CalPERS currently has around $28 billion invested in private equity and sees further investment in the asset class as instrumental to achieving its 7 per cent return target. Private equity has averaged 10.6 per cent annually over the last 20 years and is also the only portfolio forecast to beat its return target over the next 10 years.
Frost said the board’s approval in the first step of a separate entity to invest in private equity was an important signal the fund was embracing innovation.
Now CalPERS is a looking for a team, or individual, to join discussions and workshops to help figure out what the detail of this new private equity venture could look like.
“Come and talk to us about your ideas,” she said. “We need every access point in private equity we can get. 7 per cent is a high target and we know we have to take some risk and have to understand those risks.”
The board showed its support for the investment office’s plan by approving the concept that’s been discussed for the past 18 months. The next step will be for CIO Ben Meng and his team to recruit potential managers to oversee and run these new approaches. Once they have been recruited and an independent review is conducted to assure that the agreement is in CalPERS’ best interest, the board will decide whether to give the final greenlight to go forward.
Currently the CEO is the only exempt employee of CalPERS and everyone else is a public servant, but Frost conceded that in order to hire the right people for the new private equity venture, the fund would need to pay market rates of compensation.
“We want someone with credentials around private equity on the GP side to manage and lead a team, and we will incentivise that team appropriately,” she said.

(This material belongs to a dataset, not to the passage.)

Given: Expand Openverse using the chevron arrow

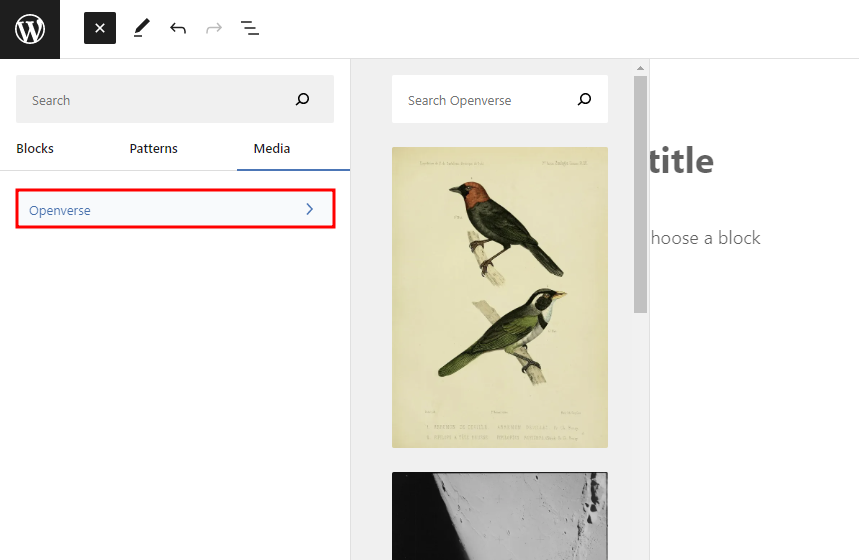Looking at the screenshot, I should coord(309,209).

While she said the fund would have to pay private sector compensation, how the pay and the entity is structured is yet to be determined.

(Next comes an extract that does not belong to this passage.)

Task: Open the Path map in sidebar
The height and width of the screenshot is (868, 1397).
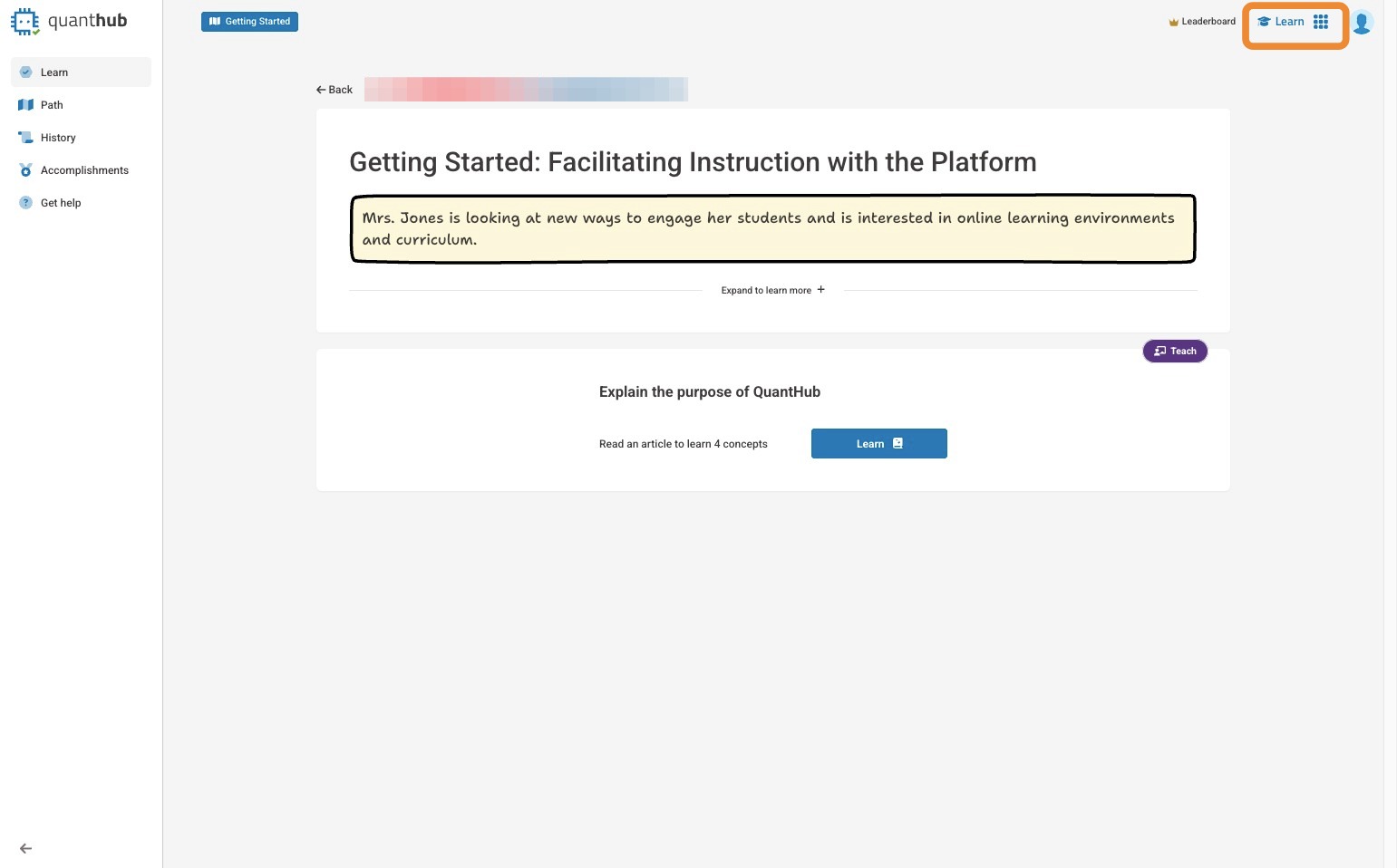Action: [x=52, y=105]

“It could be we want someone to build a team and invest directly or outsource to a GP. We want to pay them but it has to be aligned, to create long term value,” she emphasised.
The new entity will be arm’s length from the fund and “walled off” from CalPERS which initially will be the only LP. There may be a longer term opportunity to invite other LPs to invest, Frost said.
There is no specific timeline for implementation of the new entity and for investments to begin. “Hiring the right people is more important than a timeline of implementation,” she said.
While the new private equity venture will have an independent structure, including the possibility of an independent board, Frost said it would be constantly interacting with the CalPERS investment team. That team currently has delegated authority to invest up to $2 billion.
Frost also said that to date the fund has been very reliant on GPs for private equity investing and wanted that close relationship to continue in the future.